メタアナリシスの意義 ~疫学研究の問題点の克服~
このように疫学研究は大事ではありますが、安易に飛びついて信頼すべきではありません。何万人もの人を対象にした調査であっても、その結果は一貫しない場合が数多くあるからです。例をみてみましょう。表Iは加工肉と大腸がんについて調べたメタアナリシス(ID:21674008)の内訳です。
このメタアナリシスでは9報のコホート研究を統合しており、それぞれの結果(リスクの増減)が示されています。それをみると、コホート研究によって数値が異なりばらついていることがわかります。なかにはマイナス44%というにわかに信じがたい結果もあります。なお表の右端にある「有意」とは、「(その結果に)意義が有る」ということであり、「(この結果は)偶然に出たものではない」という意味の統計学の用語です。
研究者名 | 発表年 | 地域 | 対象人数 | リスクの増減 | 有意性 |
Pietinen | 1999 | フィンランド | 27,000人 | +1% | |
Flood | 2003 | アメリカ | 45,000人 | +17% | |
English | 2004 | オーストラリア | 37,000人 | +61% | 有意 |
Lin | 2004 | アメリカ | 40,000人 | -44% | |
Larsson | 2005 | スウェーデン | 61,000人 | +13% | |
Norat | 2005 | 欧州10カ国 | 480,000人 | +15% | 有意 |
Balder | 2006 | オランダ | 121,000人 | +21% | |
Cross | 2007 | アメリカ | 500,000人 | +26% | 有意 |
Nothlings | 2009 | アメリカ | 2,500人 | +21% | |
メタアナリシスの結果 : |
+18% | 有意 |
コホート研究によって結果がばらつく理由はいくつもあります。人種によるちがいや地域ごとの食文化や習慣、環境のちがいなどです。そして、それらの要因によって起こる結果のばらつきは、調査対象者の数が小さい場合に顕著になります。

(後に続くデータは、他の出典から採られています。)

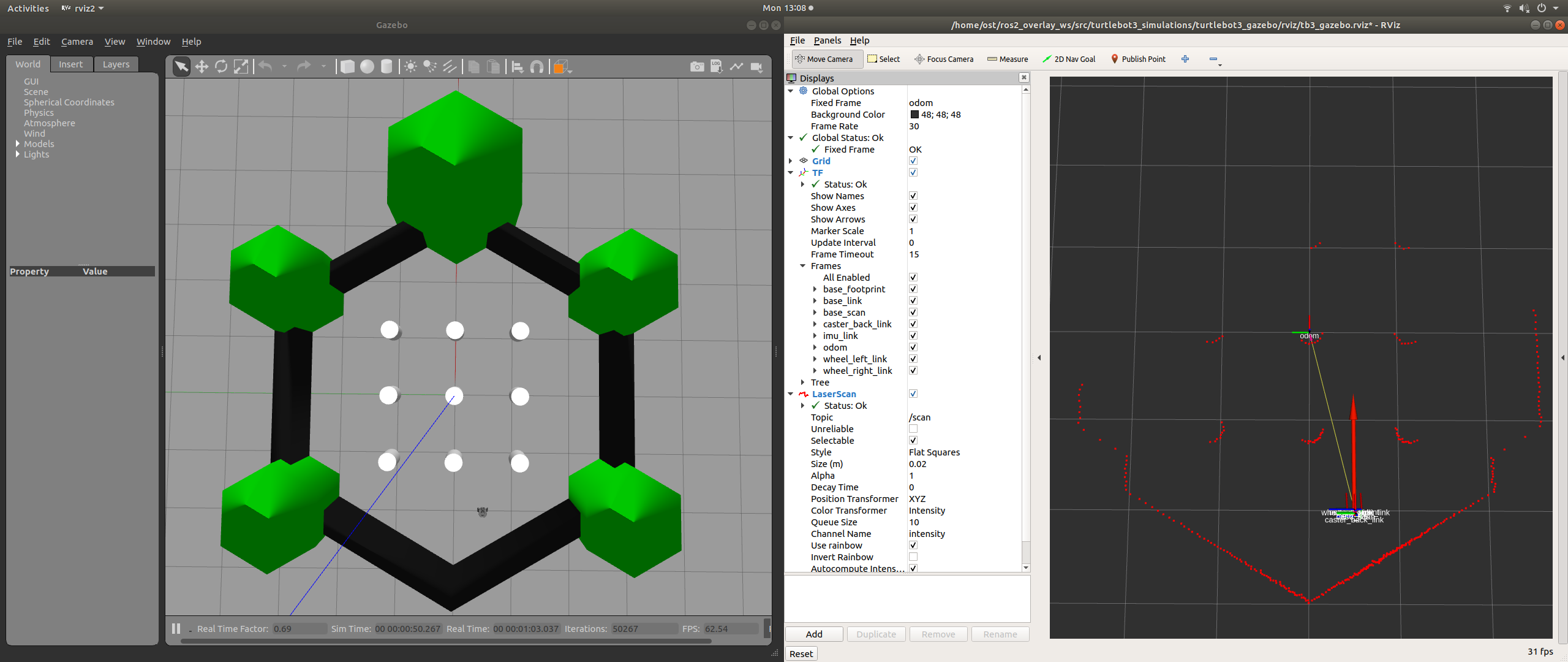Enable the Unreliable checkbox for LaserScan
This screenshot has height=662, width=1568.
click(x=913, y=429)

実際に表をみると、コホート研究の結果がメタアナリシスの結果と大きく異なっているのは、調査対象の人数が少ない場合であることがわかります。それに対して、2005年と2007年の約50万人もの人を調査した研究ではメタアナリシスの結果に近いものとなっています。このように調査対象者の規模が大きいほど結果のばらつきがなくなっていき、より真実に近い結果が得られるようになります。
実はこれがメタアナリシスを行う意味です。メタアナリシスでは疫学研究を複数あつめて統合することで、あたかも大規模な疫学研究を行ったかのような結果を得ることができます。その規模は一つのコホート研究ではとうていできないほど大きなものとなり、そこから得られる結果はどんな医学者も無視できないものとなります。そのため、メタアナリシスは食と健康の真実に迫るための研究論文として最高峰のものなのです。

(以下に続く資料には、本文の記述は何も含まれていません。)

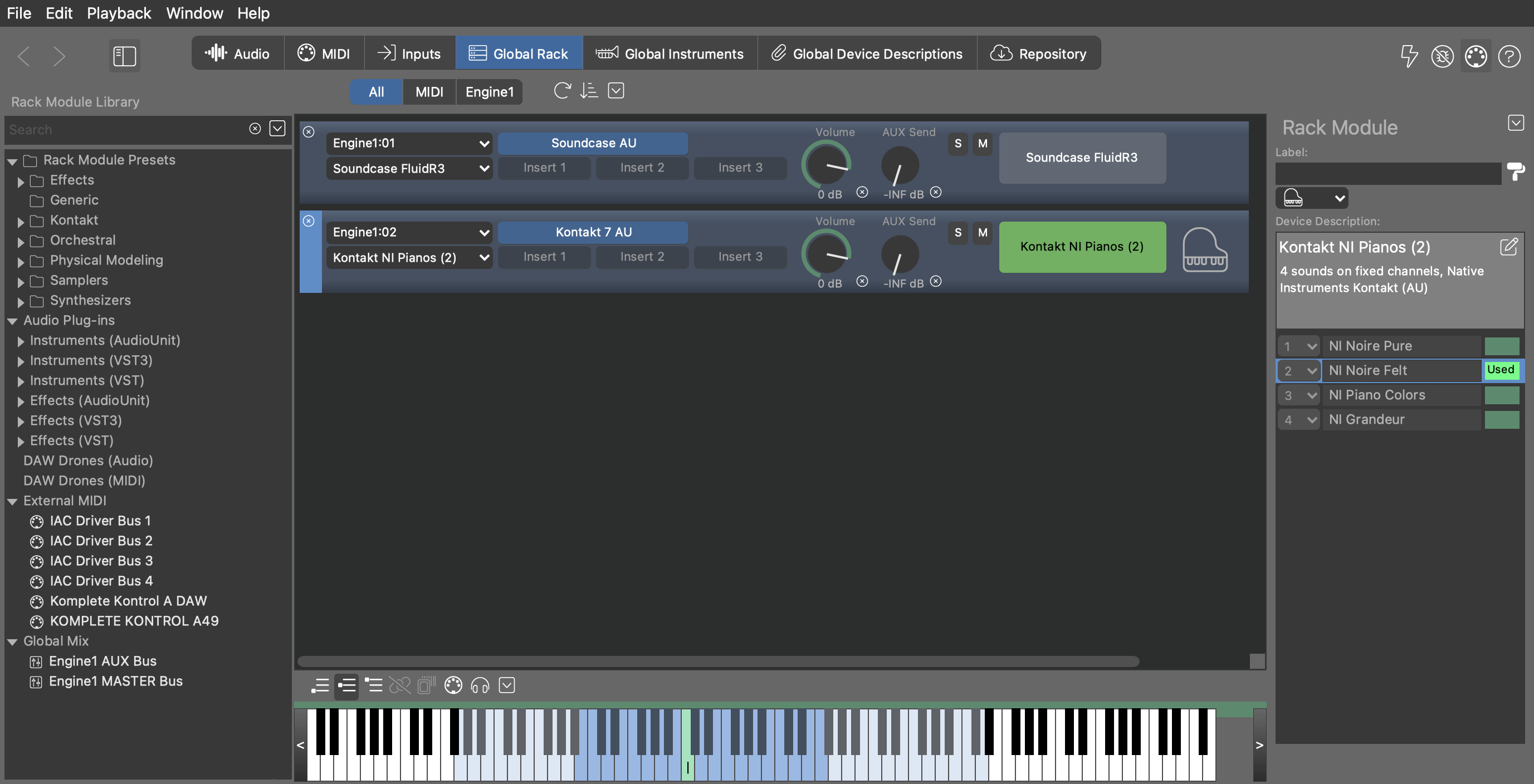Click the paint roller icon beside Label field

click(1515, 172)
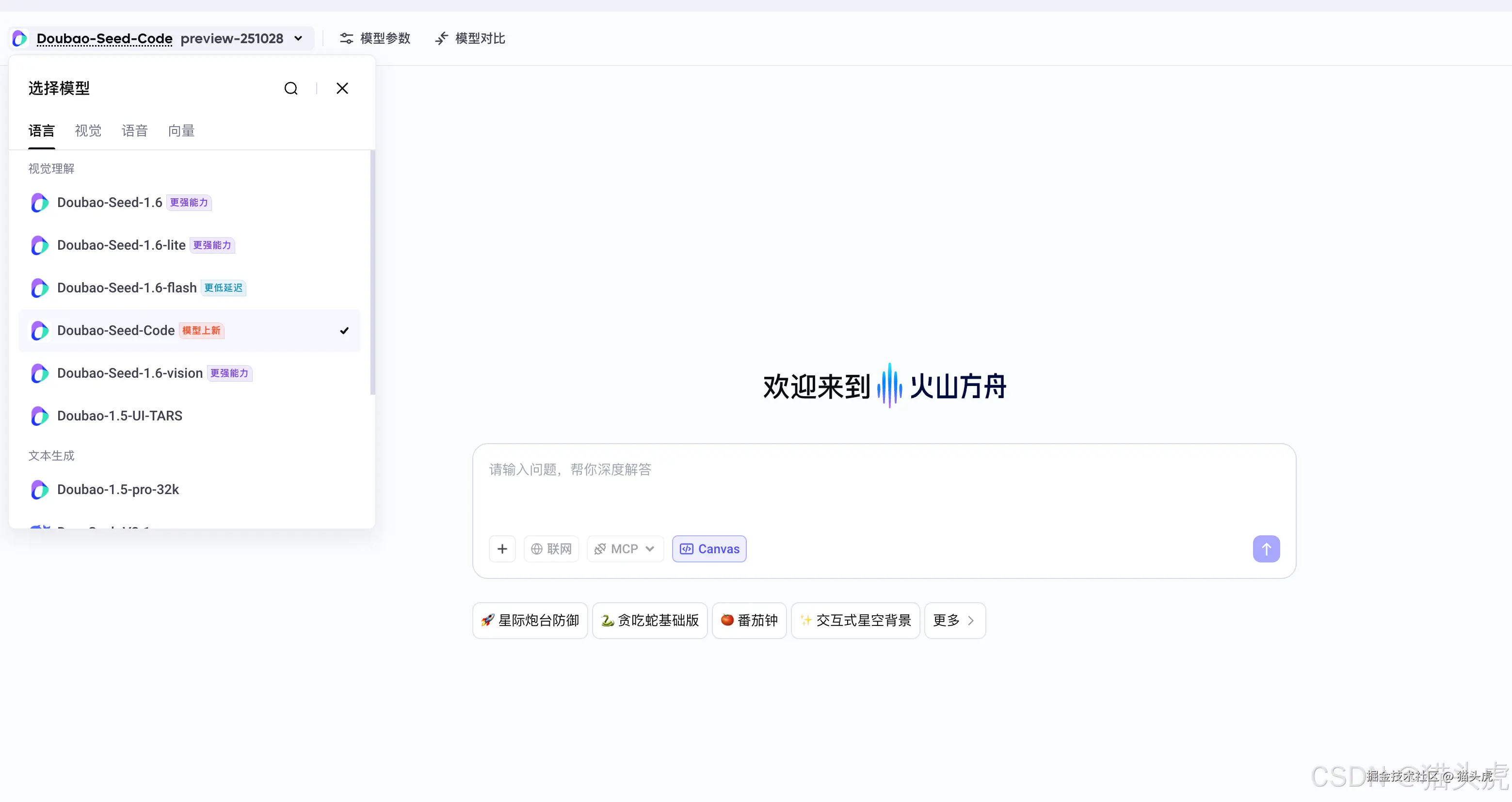Select the Doubao-Seed-1.6 model
1512x802 pixels.
[x=109, y=202]

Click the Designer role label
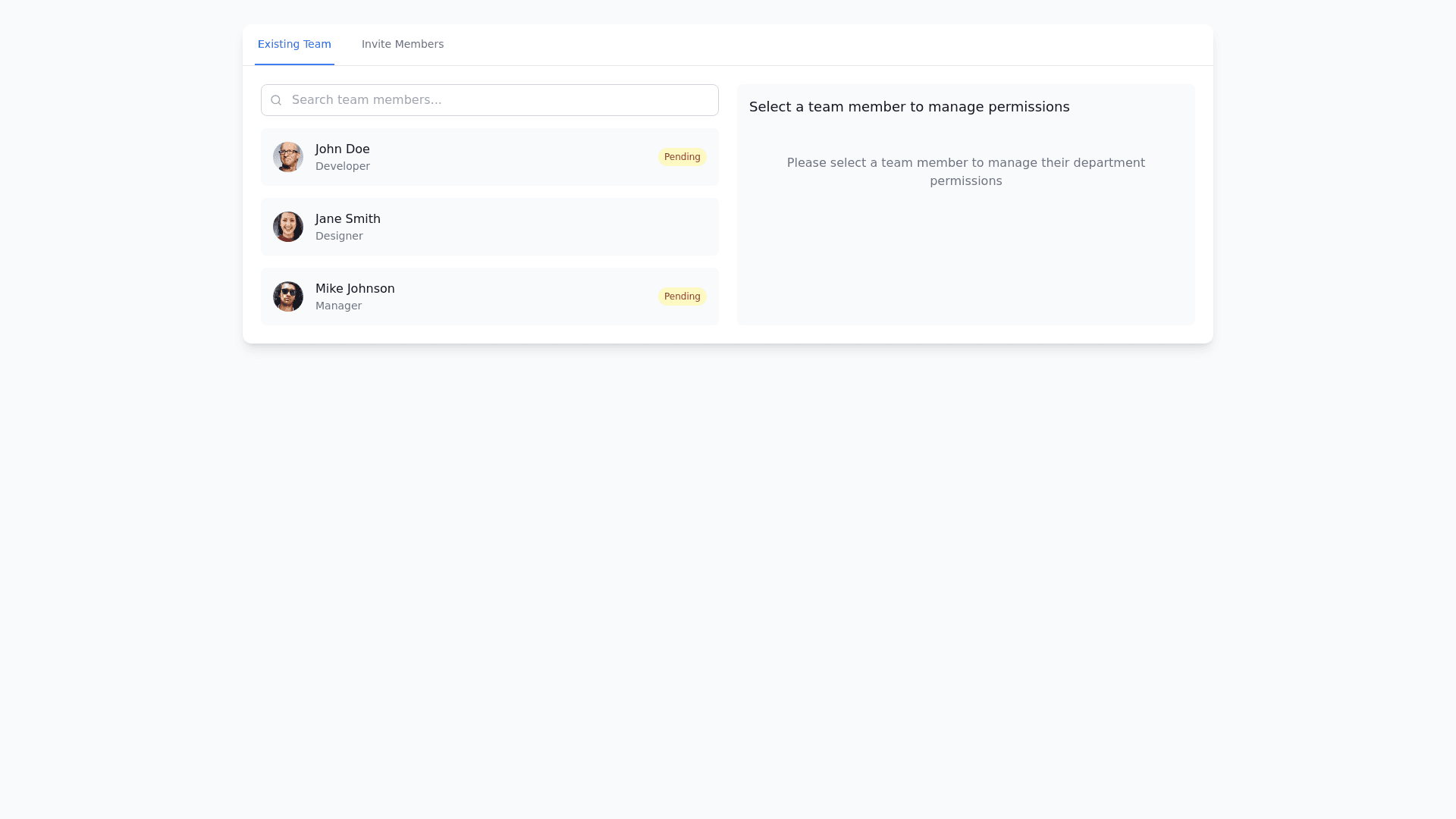click(x=339, y=236)
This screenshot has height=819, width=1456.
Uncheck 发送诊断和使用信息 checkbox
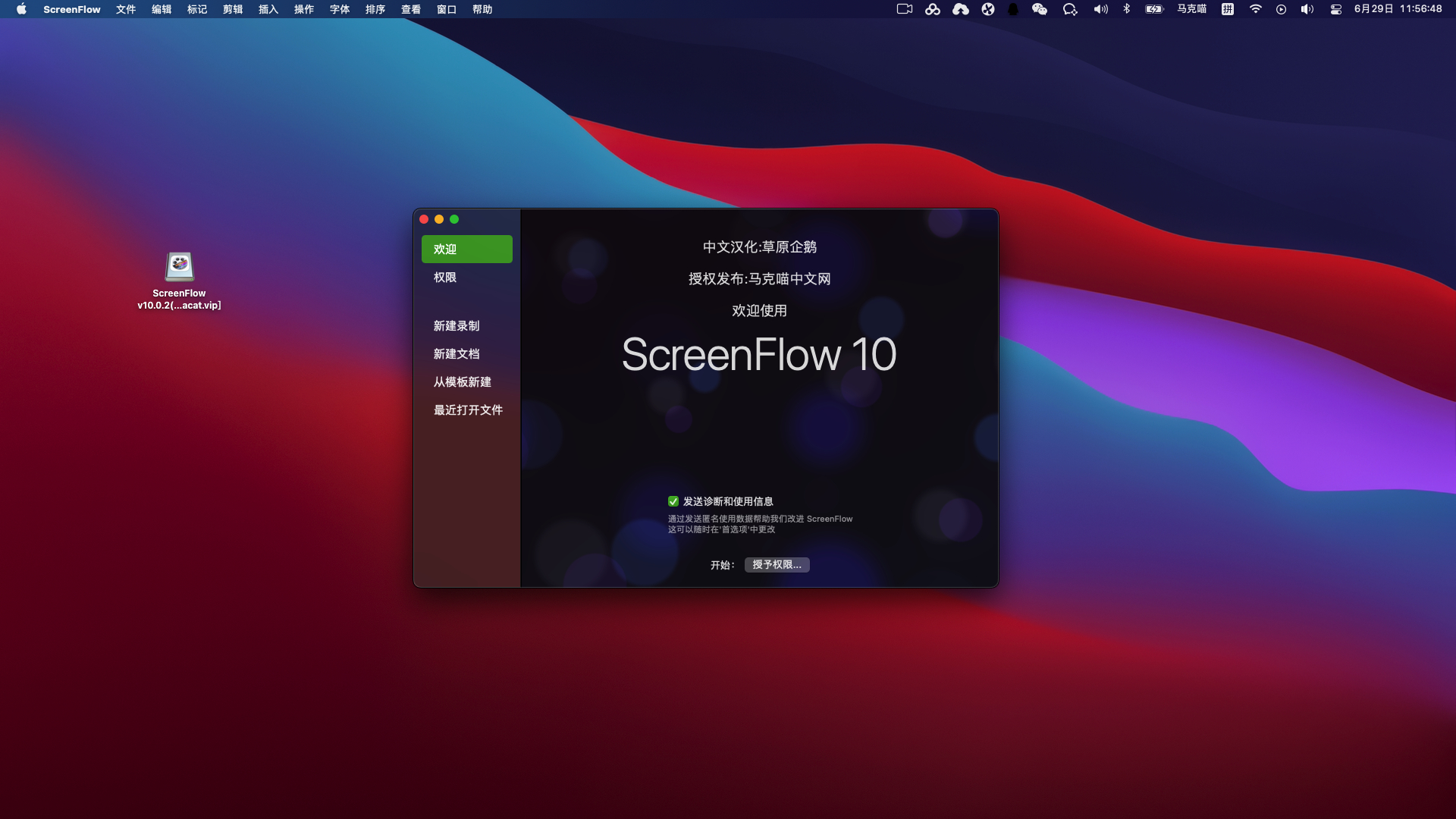click(673, 501)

このようにメタアナリシスが研究論文の最高峰だとわかれば、世の中にあふれる食の健康情報はそのほとんどが「まだはっきりわかっていない」ものだとわかります。そして昆虫やネズミの実験などの報道をみても、その位置づけがわかりますから、もう一喜一憂して惑わされることはなくなるでしょう。

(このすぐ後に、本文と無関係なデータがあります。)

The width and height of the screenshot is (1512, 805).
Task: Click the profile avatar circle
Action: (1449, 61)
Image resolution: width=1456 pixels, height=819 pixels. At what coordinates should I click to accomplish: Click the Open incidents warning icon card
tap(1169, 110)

メタ・チャート ~これが「食と疾患予防」の科学的根拠の全体像です~
以上のような考え方によって、メタアナリシスが食と疾患予防の論文の最高峰であることがわかりました。そして、ある食品の健康効果についてメタアナリシスが存在していない場合は、その効果は「科学的にはっきりしていない」のだということがわかりました。その次に必要なことは、論文として発表されているすべてのメタアナリシスを探し出すことです。それによって、食と健康について科学が現在までに明らかにしたことの全体像がわかるからです。
食と健康についての最も古いメタアナリシスは1990年に発表されています。その年から2014年末までに発表されたものは全部で6,830報ありました。それらについて題名や要旨を確認したところ、食と疾患予防について調べたメタアナリシスは全部で608報あることがわかりました。それが巻頭のメタ・チャートで色づけされているマス目のすべてです。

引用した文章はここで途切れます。